= WHAT IS NEEDED =
Please render the part of the material that opens with the line containing "The image size is (1572, 793)." and closes with the line containing "Click the Quality Check sidebar icon" as a Markdown table with the columns Row and Line, leaving out blank lines.

= RECORDS FOR THIS EXERCISE =
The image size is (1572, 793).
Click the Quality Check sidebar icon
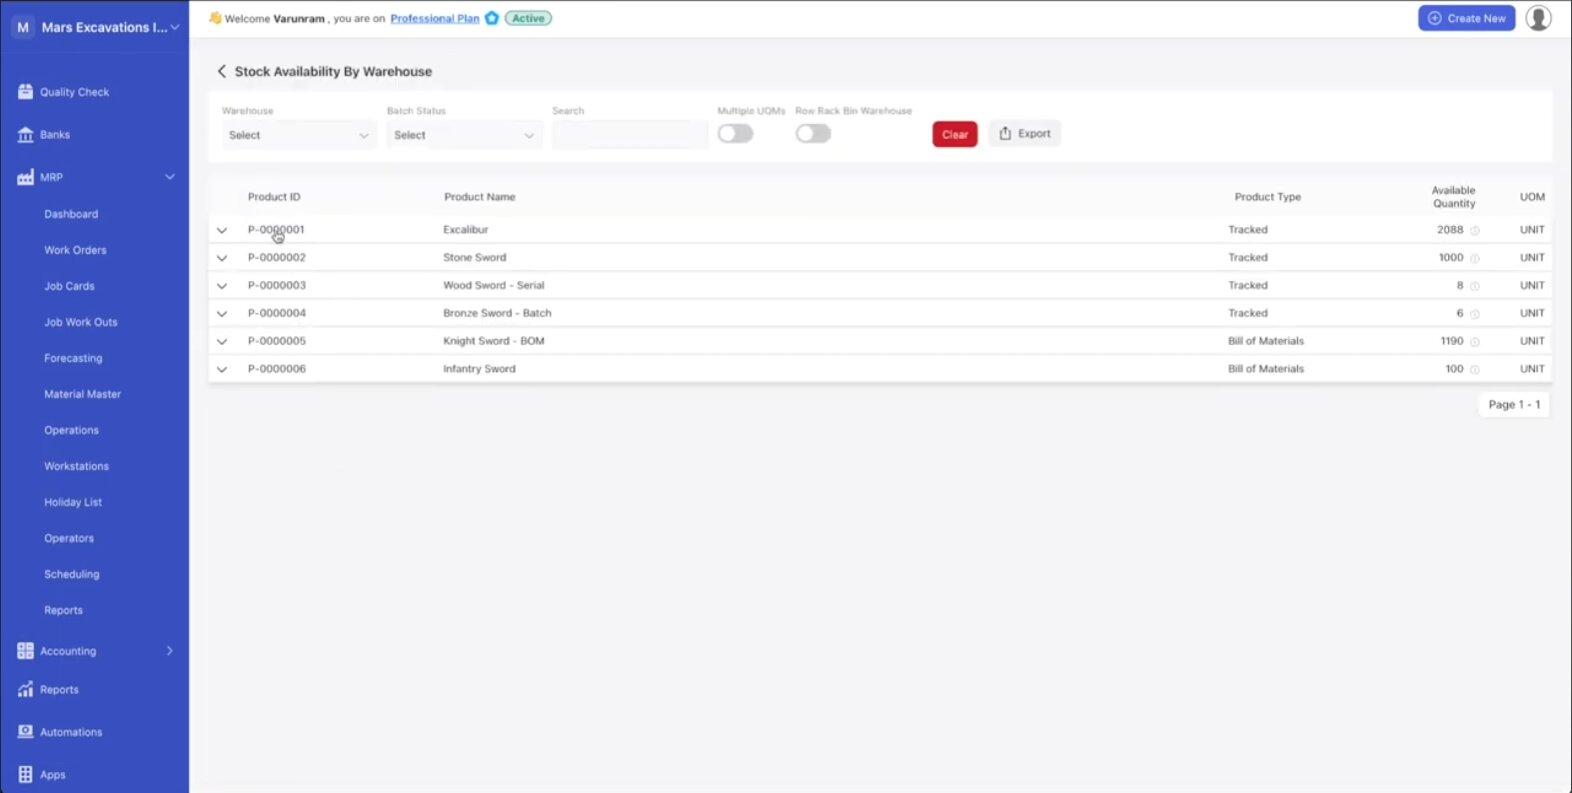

---

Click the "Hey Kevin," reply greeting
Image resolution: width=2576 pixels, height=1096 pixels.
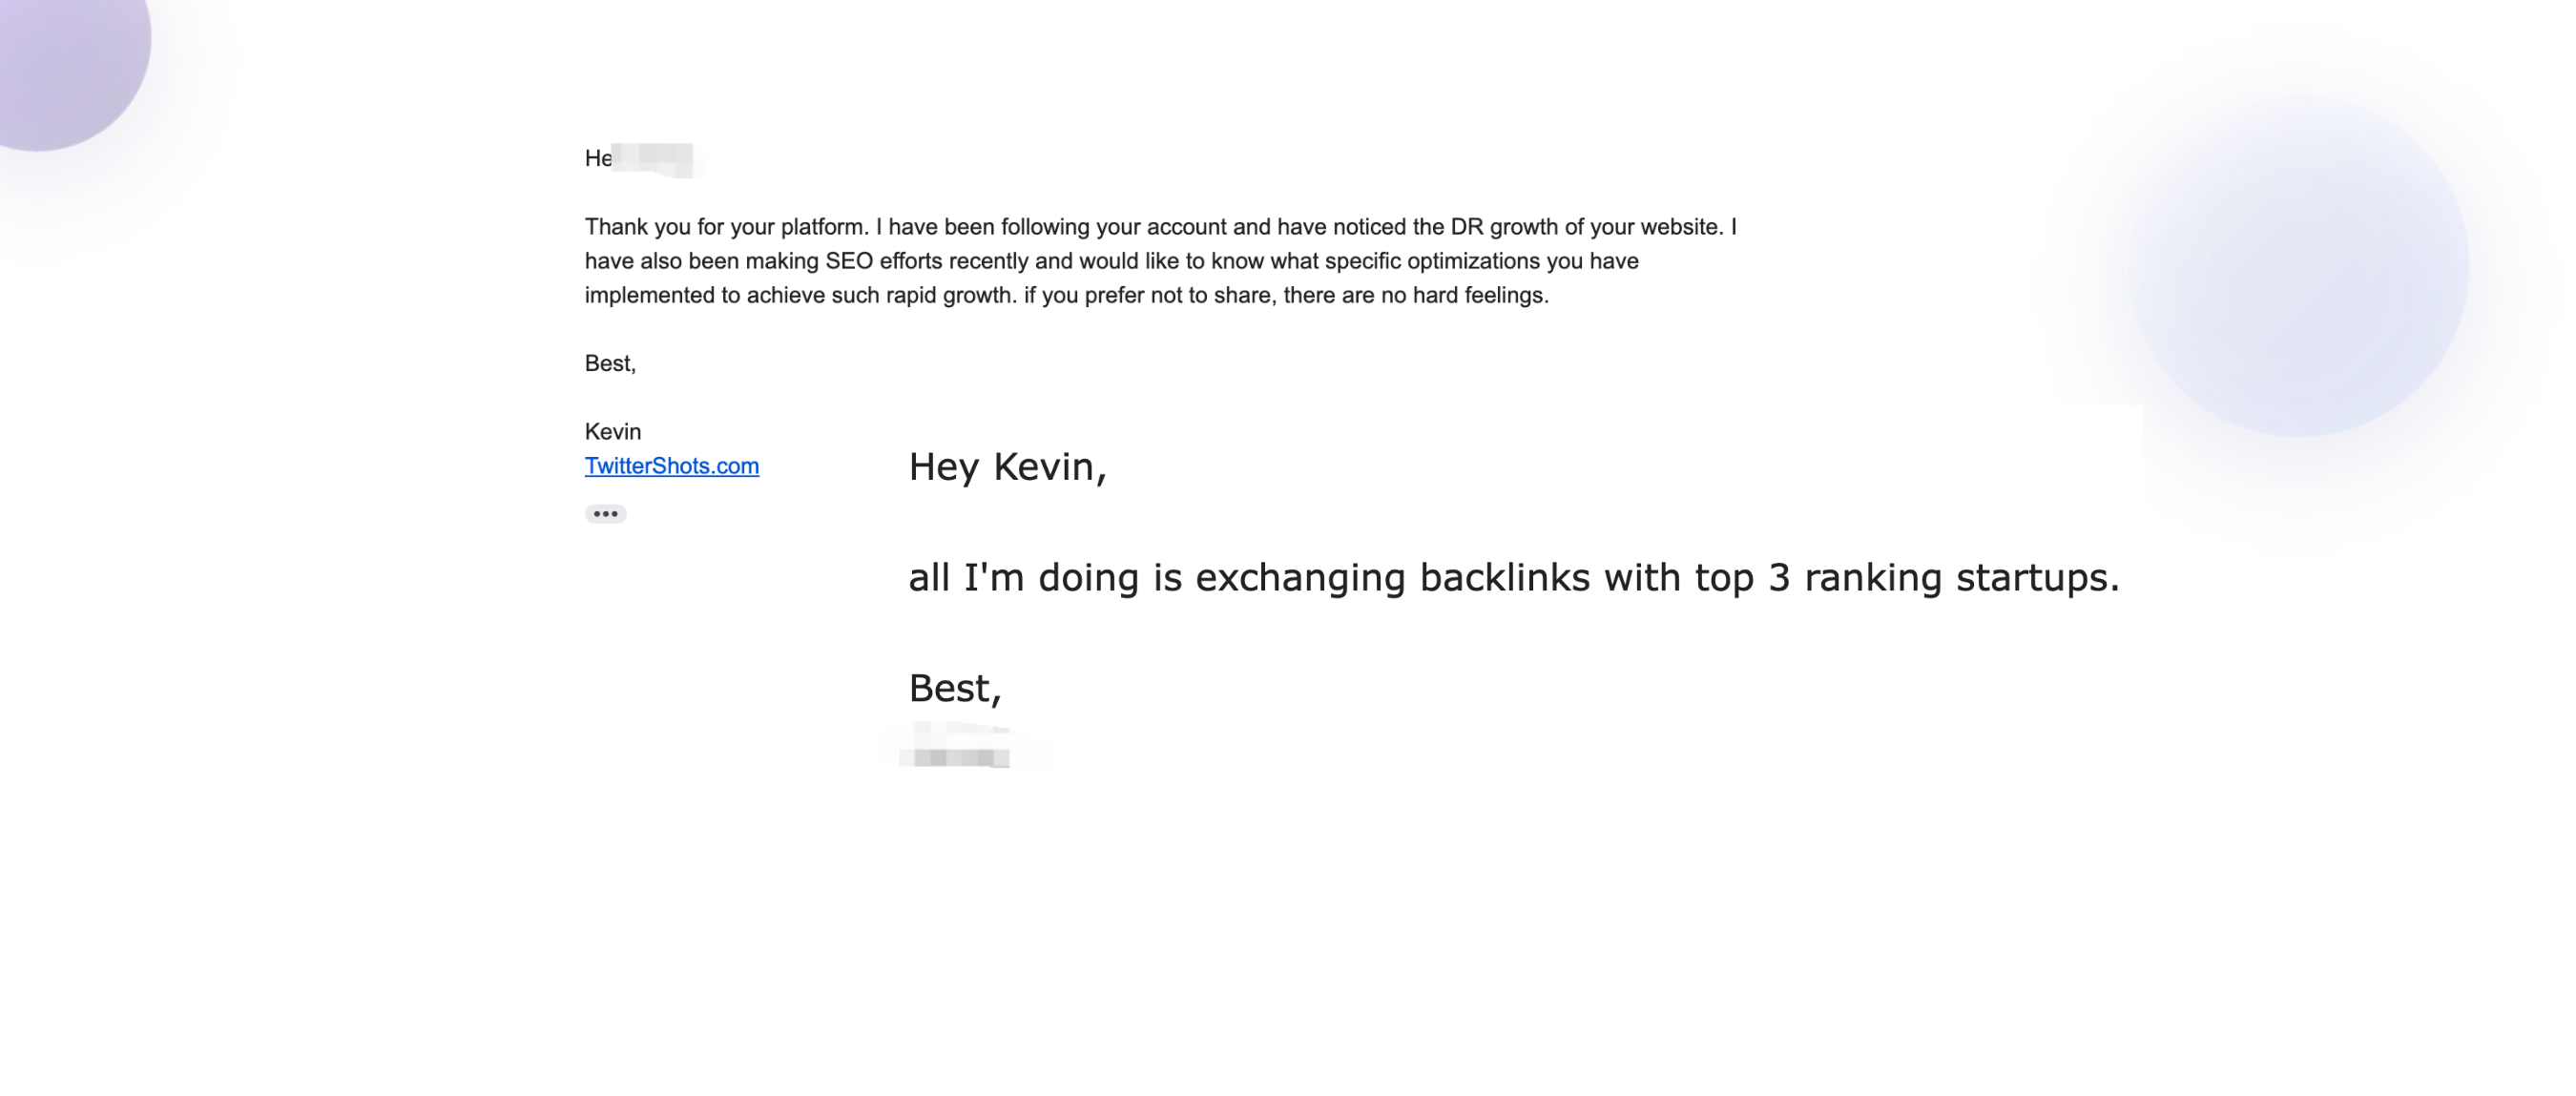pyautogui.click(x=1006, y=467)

= IN RESPONSE =
| Row | Line |
|---|---|
| 1 | The image size is (1572, 793). |
| 2 | Click the Quality Check sidebar icon |